*** Block opens ***
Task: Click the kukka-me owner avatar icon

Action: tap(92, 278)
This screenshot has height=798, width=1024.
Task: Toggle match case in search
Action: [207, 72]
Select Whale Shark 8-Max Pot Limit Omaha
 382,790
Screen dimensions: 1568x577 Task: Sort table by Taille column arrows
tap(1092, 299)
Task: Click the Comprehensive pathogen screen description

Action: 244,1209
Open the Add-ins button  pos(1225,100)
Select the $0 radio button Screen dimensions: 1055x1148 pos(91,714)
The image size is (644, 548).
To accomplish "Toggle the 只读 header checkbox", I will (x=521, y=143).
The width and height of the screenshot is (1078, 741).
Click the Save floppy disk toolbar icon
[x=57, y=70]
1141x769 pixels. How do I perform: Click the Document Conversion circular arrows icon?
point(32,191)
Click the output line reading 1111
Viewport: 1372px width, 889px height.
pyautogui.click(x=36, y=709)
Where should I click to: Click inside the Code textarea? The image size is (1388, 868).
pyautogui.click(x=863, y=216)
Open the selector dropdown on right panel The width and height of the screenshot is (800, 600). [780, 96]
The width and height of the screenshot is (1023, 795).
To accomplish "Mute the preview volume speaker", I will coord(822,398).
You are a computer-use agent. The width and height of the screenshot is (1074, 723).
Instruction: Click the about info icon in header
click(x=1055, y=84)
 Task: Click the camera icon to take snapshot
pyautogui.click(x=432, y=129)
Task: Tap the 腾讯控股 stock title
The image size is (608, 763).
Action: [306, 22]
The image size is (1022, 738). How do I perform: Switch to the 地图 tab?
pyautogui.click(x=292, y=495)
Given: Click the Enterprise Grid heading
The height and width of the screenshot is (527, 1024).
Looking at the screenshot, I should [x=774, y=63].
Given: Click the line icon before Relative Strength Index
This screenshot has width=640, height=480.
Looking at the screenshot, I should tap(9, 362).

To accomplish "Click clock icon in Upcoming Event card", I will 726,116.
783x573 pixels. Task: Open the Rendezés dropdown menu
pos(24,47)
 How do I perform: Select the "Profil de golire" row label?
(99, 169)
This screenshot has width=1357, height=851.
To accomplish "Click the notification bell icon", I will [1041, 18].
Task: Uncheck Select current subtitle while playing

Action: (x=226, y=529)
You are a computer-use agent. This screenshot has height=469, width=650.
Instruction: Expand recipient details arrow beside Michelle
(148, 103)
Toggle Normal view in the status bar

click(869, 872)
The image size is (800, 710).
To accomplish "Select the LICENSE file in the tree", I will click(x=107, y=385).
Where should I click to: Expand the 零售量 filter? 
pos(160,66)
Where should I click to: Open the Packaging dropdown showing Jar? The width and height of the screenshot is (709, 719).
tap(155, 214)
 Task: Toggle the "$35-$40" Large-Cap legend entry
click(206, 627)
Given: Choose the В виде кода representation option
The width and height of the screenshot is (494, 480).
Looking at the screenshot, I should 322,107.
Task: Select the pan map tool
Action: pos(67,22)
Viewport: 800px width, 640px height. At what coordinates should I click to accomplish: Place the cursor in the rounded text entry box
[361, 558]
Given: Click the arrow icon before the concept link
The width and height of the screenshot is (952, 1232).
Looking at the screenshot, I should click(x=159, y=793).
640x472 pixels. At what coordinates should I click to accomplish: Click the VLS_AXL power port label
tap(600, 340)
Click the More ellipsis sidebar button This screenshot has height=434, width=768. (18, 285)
*** Block closes ***
What is required:
Everything from the line containing "783x573 pixels. Task: Open" to the bottom of the listing is to be set down exactly; leave out all other lines.

Result for this task:
783x573 pixels. Task: Open the Rendezés dropdown menu
pos(24,47)
 How do I perform: Select the "Profil de golire" row label?
(99, 169)
This screenshot has width=1357, height=851.
To accomplish "Click the notification bell icon", I will [1041, 18].
Task: Uncheck Select current subtitle while playing

Action: (x=226, y=529)
You are a computer-use agent. This screenshot has height=469, width=650.
Instruction: Expand recipient details arrow beside Michelle
(148, 103)
Toggle Normal view in the status bar

click(869, 872)
The image size is (800, 710).
To accomplish "Select the LICENSE file in the tree", I will click(x=107, y=385).
Where should I click to: Expand the 零售量 filter? 
pos(160,66)
Where should I click to: Open the Packaging dropdown showing Jar? The width and height of the screenshot is (709, 719).
tap(155, 214)
 Task: Toggle the "$35-$40" Large-Cap legend entry
click(206, 627)
Given: Choose the В виде кода representation option
The width and height of the screenshot is (494, 480).
Looking at the screenshot, I should 322,107.
Task: Select the pan map tool
Action: pos(67,22)
Viewport: 800px width, 640px height. At what coordinates should I click to accomplish: Place the cursor in the rounded text entry box
[361, 558]
Given: Click the arrow icon before the concept link
The width and height of the screenshot is (952, 1232).
Looking at the screenshot, I should click(x=159, y=793).
640x472 pixels. At what coordinates should I click to accomplish: Click the VLS_AXL power port label
tap(600, 340)
Click the More ellipsis sidebar button This screenshot has height=434, width=768. (18, 285)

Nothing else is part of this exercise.